======== Selected extract ========

Adviser charging post RDR has been a hot topic for some time and was recently taken to the next level following the publication of the FSA’s latest quarterly consultation paper. Many in the Protection side of the industry seems to feel that the great adviser charging debate doesn’t apply to them because commission will remain, yet the vast majority of advisers selling, sorry, ‘advising’ on protection solutions do so as part of a holistic proposition, so are of course affected.
Regardless of RDR compliance, there is an increasing demand for transparency of remuneration and clarity of services from consumers so either way, advisers across all sectors are having to review and refine their charging and service models.
I was recently discussing these points with Protection Review chief executive Kevin Carr and the thus far overlooked issue of remuneration relating to protection claims occupied our thoughts.
I have said before that in terms of job satisfaction and sense-of-worth, helping a client say; buy their first home, facilitate effective education for their children or secure a comfortable retirement simply pales into insignificance when compared with witnessing a protection policy I put in place pay-out and provide financial security at a time when my client’s world is falling apart. Without a second thought I can say that this is such an emotive and emotional experience that the thought of remuneration doesn’t come into it.
Unless you have experienced the traumatic phone call from a client with the heart-sinking news that they or their partner have been diagnosed with something horrendous then I won’t begin to try and explain how it feels because I will not do the sentiments justice. How can you put a price on the assistance we provide at times like this?

======== Information supplied ========

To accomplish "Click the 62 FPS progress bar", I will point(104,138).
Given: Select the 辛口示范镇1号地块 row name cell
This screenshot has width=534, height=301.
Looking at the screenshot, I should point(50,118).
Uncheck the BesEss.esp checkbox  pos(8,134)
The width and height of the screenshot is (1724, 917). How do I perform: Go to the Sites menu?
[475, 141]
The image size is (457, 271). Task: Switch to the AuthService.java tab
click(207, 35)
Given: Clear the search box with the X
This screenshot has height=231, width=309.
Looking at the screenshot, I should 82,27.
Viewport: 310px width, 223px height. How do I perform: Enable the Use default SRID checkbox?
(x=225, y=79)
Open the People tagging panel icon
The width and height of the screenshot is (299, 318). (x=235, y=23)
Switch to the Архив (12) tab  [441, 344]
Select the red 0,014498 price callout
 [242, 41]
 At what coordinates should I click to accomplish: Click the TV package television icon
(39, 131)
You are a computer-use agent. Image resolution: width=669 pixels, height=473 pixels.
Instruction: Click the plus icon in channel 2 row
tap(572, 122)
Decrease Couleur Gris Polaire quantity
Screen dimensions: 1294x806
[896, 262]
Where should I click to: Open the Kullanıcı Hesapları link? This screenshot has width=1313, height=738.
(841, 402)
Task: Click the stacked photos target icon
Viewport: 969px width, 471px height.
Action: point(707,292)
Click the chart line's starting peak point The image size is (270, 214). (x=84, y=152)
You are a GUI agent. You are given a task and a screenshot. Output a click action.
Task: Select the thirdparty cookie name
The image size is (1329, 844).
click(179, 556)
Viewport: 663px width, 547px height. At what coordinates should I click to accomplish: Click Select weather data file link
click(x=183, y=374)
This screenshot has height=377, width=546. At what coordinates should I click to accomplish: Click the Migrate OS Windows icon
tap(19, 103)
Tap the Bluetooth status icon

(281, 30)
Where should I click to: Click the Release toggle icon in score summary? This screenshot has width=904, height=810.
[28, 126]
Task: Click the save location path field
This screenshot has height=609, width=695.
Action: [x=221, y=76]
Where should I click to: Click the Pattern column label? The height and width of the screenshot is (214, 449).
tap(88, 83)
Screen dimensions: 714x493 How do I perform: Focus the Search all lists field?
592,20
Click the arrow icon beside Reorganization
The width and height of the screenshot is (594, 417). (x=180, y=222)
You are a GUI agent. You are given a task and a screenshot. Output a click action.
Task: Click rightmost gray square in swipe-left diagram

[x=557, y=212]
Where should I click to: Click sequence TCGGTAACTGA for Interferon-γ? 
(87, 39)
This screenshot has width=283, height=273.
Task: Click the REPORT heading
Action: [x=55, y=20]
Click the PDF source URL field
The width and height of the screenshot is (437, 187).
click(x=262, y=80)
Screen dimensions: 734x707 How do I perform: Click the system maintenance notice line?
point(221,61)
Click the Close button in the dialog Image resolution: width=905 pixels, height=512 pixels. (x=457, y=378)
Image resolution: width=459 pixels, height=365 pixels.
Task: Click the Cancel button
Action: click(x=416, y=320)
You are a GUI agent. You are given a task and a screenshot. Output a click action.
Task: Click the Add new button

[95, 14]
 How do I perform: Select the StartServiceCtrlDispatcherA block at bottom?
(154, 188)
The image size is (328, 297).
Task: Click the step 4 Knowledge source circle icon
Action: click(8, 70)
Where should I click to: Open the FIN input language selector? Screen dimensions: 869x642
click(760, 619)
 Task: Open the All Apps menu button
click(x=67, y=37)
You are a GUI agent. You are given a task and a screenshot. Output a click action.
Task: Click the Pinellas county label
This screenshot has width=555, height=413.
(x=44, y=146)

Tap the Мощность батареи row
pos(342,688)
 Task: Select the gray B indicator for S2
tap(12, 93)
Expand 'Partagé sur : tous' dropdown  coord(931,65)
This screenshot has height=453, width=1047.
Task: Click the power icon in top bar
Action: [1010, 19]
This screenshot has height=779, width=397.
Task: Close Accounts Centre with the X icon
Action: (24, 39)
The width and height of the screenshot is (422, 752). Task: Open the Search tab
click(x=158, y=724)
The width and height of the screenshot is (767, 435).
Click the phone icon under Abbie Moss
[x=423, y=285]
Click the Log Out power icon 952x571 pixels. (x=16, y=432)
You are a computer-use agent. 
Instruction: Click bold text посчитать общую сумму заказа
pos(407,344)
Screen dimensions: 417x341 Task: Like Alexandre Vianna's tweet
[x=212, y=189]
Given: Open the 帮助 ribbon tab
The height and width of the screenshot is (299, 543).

========

Assignment:
Continue the article on adviser charging and protection claims, starting right after its closing question about putting a price on the help advisers give.

Written response:
I’m certain that this is the same for most advisers. The initial commission received on commencement of the policy would have been seen as payment for providing advice, research, processing and if necessary, claim support. Or would it? Surely making a charge for claims support when commission was already taken at outset would be abhorrent for most advisers, wouldn’t it?
Even if the policy was set-up years ago, for most firms there is likely to be some form of on-going relationship and service, albeit maybe a distant one. But would not charging mean cross-subsidy has taken place?
Maybe if the request for assistance was from someone that the adviser or firm had no previous relationship with then there is no sense of moral obligation, but I doubt this is a common occurrence.
So this begs the question; if cross-subsidy is forbidden and once all services have become costed-out and transparently remunerated, how do advisers and indeed should advisers make an explicit charge for handling protection claims?